DATA LISTING:
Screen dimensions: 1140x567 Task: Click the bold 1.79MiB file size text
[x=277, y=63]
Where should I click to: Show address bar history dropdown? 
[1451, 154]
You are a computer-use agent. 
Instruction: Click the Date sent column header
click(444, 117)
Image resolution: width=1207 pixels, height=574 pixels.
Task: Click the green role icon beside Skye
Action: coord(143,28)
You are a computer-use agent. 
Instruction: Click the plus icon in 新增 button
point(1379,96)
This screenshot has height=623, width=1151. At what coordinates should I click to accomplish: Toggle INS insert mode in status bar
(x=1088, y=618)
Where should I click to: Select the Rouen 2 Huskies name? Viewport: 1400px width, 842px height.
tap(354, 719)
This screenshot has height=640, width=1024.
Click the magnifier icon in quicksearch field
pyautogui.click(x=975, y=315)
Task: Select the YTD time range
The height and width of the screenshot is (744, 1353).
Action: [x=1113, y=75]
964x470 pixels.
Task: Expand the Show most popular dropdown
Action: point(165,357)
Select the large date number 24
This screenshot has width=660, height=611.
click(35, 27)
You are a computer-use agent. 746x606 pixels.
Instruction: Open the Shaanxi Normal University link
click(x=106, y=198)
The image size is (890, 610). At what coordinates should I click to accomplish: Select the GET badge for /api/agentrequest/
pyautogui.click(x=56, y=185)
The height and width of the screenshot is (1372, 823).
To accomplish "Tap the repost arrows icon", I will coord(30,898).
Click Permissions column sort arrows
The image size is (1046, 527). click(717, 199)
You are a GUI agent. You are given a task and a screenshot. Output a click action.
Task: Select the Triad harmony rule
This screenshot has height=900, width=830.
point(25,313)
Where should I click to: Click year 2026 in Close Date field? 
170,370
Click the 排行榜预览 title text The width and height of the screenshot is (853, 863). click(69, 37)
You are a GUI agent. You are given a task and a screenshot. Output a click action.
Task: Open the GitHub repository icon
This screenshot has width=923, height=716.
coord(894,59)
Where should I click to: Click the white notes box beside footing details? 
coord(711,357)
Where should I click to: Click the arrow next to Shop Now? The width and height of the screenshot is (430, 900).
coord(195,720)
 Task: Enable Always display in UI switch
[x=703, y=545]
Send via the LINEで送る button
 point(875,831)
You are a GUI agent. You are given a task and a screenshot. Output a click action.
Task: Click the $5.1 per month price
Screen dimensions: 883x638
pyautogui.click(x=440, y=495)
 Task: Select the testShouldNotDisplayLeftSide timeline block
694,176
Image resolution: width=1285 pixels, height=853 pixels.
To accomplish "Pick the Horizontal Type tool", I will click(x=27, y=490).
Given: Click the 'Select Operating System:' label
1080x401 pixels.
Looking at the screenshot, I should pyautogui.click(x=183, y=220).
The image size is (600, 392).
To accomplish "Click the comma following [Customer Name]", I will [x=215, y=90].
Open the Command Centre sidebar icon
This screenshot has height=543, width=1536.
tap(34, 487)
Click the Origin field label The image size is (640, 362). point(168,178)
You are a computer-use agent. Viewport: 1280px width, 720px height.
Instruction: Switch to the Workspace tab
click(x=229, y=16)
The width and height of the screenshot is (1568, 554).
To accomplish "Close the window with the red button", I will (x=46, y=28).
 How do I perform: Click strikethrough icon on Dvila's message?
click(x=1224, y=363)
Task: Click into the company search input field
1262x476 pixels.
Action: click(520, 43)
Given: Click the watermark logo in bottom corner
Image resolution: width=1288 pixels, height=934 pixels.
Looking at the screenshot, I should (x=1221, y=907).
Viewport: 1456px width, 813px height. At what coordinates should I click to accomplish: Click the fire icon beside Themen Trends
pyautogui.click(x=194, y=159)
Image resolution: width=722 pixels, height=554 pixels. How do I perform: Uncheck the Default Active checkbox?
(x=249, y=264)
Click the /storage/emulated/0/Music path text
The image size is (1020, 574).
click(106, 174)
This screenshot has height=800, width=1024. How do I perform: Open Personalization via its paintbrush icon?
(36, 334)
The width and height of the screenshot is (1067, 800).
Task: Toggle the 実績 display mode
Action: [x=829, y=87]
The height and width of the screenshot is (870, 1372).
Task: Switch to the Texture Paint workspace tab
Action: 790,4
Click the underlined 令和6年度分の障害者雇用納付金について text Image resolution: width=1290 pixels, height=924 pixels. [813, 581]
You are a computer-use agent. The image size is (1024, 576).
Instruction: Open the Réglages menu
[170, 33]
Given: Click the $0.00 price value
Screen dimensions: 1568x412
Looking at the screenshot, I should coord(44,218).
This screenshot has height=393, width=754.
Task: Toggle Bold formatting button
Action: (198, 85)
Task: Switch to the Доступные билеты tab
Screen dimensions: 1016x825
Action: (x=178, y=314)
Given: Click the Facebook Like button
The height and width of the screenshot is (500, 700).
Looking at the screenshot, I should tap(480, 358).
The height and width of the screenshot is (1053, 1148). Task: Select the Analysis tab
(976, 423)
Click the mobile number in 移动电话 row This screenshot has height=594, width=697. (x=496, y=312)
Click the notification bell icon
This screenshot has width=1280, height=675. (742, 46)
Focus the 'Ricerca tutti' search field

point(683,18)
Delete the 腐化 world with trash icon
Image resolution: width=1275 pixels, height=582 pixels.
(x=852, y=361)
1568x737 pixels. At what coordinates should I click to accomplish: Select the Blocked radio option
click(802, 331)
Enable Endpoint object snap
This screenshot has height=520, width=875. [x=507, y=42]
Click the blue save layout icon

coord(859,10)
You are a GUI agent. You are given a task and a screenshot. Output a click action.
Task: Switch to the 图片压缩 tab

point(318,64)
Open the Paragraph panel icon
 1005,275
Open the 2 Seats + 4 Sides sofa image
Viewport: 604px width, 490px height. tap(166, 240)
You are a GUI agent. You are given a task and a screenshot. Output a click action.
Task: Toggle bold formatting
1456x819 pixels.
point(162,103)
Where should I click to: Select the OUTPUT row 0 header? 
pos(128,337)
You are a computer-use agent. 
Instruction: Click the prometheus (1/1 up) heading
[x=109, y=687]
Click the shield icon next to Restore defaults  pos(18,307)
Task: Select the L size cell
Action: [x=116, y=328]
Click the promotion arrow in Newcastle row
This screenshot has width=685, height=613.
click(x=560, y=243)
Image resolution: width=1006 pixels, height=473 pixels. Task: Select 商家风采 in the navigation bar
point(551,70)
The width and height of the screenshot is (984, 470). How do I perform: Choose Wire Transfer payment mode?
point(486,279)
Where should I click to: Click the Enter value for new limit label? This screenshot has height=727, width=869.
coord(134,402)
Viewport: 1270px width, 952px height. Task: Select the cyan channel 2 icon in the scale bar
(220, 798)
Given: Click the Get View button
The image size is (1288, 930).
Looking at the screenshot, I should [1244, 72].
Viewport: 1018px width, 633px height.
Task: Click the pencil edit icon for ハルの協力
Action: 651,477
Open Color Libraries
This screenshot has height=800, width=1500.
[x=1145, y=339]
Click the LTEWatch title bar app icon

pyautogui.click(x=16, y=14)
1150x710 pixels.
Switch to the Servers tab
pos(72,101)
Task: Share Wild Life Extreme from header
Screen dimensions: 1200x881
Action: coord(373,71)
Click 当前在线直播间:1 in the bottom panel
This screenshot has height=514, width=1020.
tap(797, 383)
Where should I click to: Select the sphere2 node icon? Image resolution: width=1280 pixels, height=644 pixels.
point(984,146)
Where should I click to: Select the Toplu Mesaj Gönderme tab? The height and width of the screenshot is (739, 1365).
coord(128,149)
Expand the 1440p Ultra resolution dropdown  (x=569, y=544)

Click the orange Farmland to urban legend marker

WHAT THE TASK REQUIRES:
Would you please output every record again, exactly?

SOLUTION TO THIS TASK:
Screen dimensions: 1140x567 Task: Click the bold 1.79MiB file size text
[x=277, y=63]
Where should I click to: Show address bar history dropdown? 
[1451, 154]
You are a computer-use agent. 
Instruction: Click the Date sent column header
click(444, 117)
Image resolution: width=1207 pixels, height=574 pixels.
Task: Click the green role icon beside Skye
Action: coord(143,28)
You are a computer-use agent. 
Instruction: Click the plus icon in 新增 button
point(1379,96)
This screenshot has height=623, width=1151. At what coordinates should I click to accomplish: Toggle INS insert mode in status bar
(x=1088, y=618)
Where should I click to: Select the Rouen 2 Huskies name? Viewport: 1400px width, 842px height.
tap(354, 719)
This screenshot has height=640, width=1024.
Click the magnifier icon in quicksearch field
pyautogui.click(x=975, y=315)
Task: Select the YTD time range
The height and width of the screenshot is (744, 1353).
Action: [x=1113, y=75]
964x470 pixels.
Task: Expand the Show most popular dropdown
Action: point(165,357)
Select the large date number 24
This screenshot has width=660, height=611.
click(35, 27)
You are a computer-use agent. 746x606 pixels.
Instruction: Open the Shaanxi Normal University link
click(x=106, y=198)
The image size is (890, 610). At what coordinates should I click to accomplish: Select the GET badge for /api/agentrequest/
pyautogui.click(x=56, y=185)
The height and width of the screenshot is (1372, 823).
To accomplish "Tap the repost arrows icon", I will coord(30,898).
Click Permissions column sort arrows
The image size is (1046, 527). click(717, 199)
You are a GUI agent. You are given a task and a screenshot. Output a click action.
Task: Select the Triad harmony rule
This screenshot has height=900, width=830.
point(25,313)
Where should I click to: Click year 2026 in Close Date field? 
170,370
Click the 排行榜预览 title text The width and height of the screenshot is (853, 863). click(69, 37)
You are a GUI agent. You are given a task and a screenshot. Output a click action.
Task: Open the GitHub repository icon
This screenshot has width=923, height=716.
coord(894,59)
Where should I click to: Click the white notes box beside footing details? 
coord(711,357)
Where should I click to: Click the arrow next to Shop Now? The width and height of the screenshot is (430, 900).
coord(195,720)
 Task: Enable Always display in UI switch
[x=703, y=545]
Send via the LINEで送る button
 point(875,831)
You are a GUI agent. You are given a task and a screenshot. Output a click action.
Task: Click the $5.1 per month price
Screen dimensions: 883x638
pyautogui.click(x=440, y=495)
 Task: Select the testShouldNotDisplayLeftSide timeline block
694,176
Image resolution: width=1285 pixels, height=853 pixels.
To accomplish "Pick the Horizontal Type tool", I will click(x=27, y=490).
Given: Click the 'Select Operating System:' label
1080x401 pixels.
Looking at the screenshot, I should pyautogui.click(x=183, y=220).
The image size is (600, 392).
To accomplish "Click the comma following [Customer Name]", I will [x=215, y=90].
Open the Command Centre sidebar icon
This screenshot has height=543, width=1536.
tap(34, 487)
Click the Origin field label The image size is (640, 362). point(168,178)
You are a computer-use agent. Viewport: 1280px width, 720px height.
Instruction: Switch to the Workspace tab
click(x=229, y=16)
The width and height of the screenshot is (1568, 554).
To accomplish "Close the window with the red button", I will (x=46, y=28).
 How do I perform: Click strikethrough icon on Dvila's message?
click(x=1224, y=363)
Task: Click into the company search input field
1262x476 pixels.
Action: click(520, 43)
Given: Click the watermark logo in bottom corner
Image resolution: width=1288 pixels, height=934 pixels.
Looking at the screenshot, I should (x=1221, y=907).
Viewport: 1456px width, 813px height. At what coordinates should I click to accomplish: Click the fire icon beside Themen Trends
pyautogui.click(x=194, y=159)
Image resolution: width=722 pixels, height=554 pixels. How do I perform: Uncheck the Default Active checkbox?
(x=249, y=264)
Click the /storage/emulated/0/Music path text
The image size is (1020, 574).
click(106, 174)
This screenshot has height=800, width=1024. How do I perform: Open Personalization via its paintbrush icon?
(36, 334)
The width and height of the screenshot is (1067, 800).
Task: Toggle the 実績 display mode
Action: [x=829, y=87]
The height and width of the screenshot is (870, 1372).
Task: Switch to the Texture Paint workspace tab
Action: 790,4
Click the underlined 令和6年度分の障害者雇用納付金について text Image resolution: width=1290 pixels, height=924 pixels. [813, 581]
You are a computer-use agent. The image size is (1024, 576).
Instruction: Open the Réglages menu
[170, 33]
Given: Click the $0.00 price value
Screen dimensions: 1568x412
Looking at the screenshot, I should coord(44,218).
This screenshot has height=393, width=754.
Task: Toggle Bold formatting button
Action: (198, 85)
Task: Switch to the Доступные билеты tab
Screen dimensions: 1016x825
Action: (x=178, y=314)
Given: Click the Facebook Like button
The height and width of the screenshot is (500, 700).
Looking at the screenshot, I should tap(480, 358).
The height and width of the screenshot is (1053, 1148). Task: Select the Analysis tab
(976, 423)
Click the mobile number in 移动电话 row This screenshot has height=594, width=697. (x=496, y=312)
Click the notification bell icon
This screenshot has width=1280, height=675. (742, 46)
Focus the 'Ricerca tutti' search field

point(683,18)
Delete the 腐化 world with trash icon
Image resolution: width=1275 pixels, height=582 pixels.
(x=852, y=361)
1568x737 pixels. At what coordinates should I click to accomplish: Select the Blocked radio option
click(802, 331)
Enable Endpoint object snap
This screenshot has height=520, width=875. [x=507, y=42]
Click the blue save layout icon

coord(859,10)
You are a GUI agent. You are given a task and a screenshot. Output a click action.
Task: Switch to the 图片压缩 tab

point(318,64)
Open the Paragraph panel icon
 1005,275
Open the 2 Seats + 4 Sides sofa image
Viewport: 604px width, 490px height. tap(166, 240)
You are a GUI agent. You are given a task and a screenshot. Output a click action.
Task: Toggle bold formatting
1456x819 pixels.
point(162,103)
Where should I click to: Select the OUTPUT row 0 header? 
pos(128,337)
You are a computer-use agent. 
Instruction: Click the prometheus (1/1 up) heading
[x=109, y=687]
Click the shield icon next to Restore defaults  pos(18,307)
Task: Select the L size cell
Action: [x=116, y=328]
Click the promotion arrow in Newcastle row
This screenshot has width=685, height=613.
click(x=560, y=243)
Image resolution: width=1006 pixels, height=473 pixels. Task: Select 商家风采 in the navigation bar
point(551,70)
The width and height of the screenshot is (984, 470). How do I perform: Choose Wire Transfer payment mode?
point(486,279)
Where should I click to: Click the Enter value for new limit label? This screenshot has height=727, width=869.
coord(134,402)
Viewport: 1270px width, 952px height. Task: Select the cyan channel 2 icon in the scale bar
(220, 798)
Given: Click the Get View button
The image size is (1288, 930).
Looking at the screenshot, I should [1244, 72].
Viewport: 1018px width, 633px height.
Task: Click the pencil edit icon for ハルの協力
Action: 651,477
Open Color Libraries
This screenshot has height=800, width=1500.
[x=1145, y=339]
Click the LTEWatch title bar app icon

pyautogui.click(x=16, y=14)
1150x710 pixels.
Switch to the Servers tab
pos(72,101)
Task: Share Wild Life Extreme from header
Screen dimensions: 1200x881
Action: coord(373,71)
Click 当前在线直播间:1 in the bottom panel
This screenshot has height=514, width=1020.
tap(797, 383)
Where should I click to: Select the sphere2 node icon? Image resolution: width=1280 pixels, height=644 pixels.
point(984,146)
Where should I click to: Select the Toplu Mesaj Gönderme tab? The height and width of the screenshot is (739, 1365).
coord(128,149)
Expand the 1440p Ultra resolution dropdown  (x=569, y=544)

Click the orange Farmland to urban legend marker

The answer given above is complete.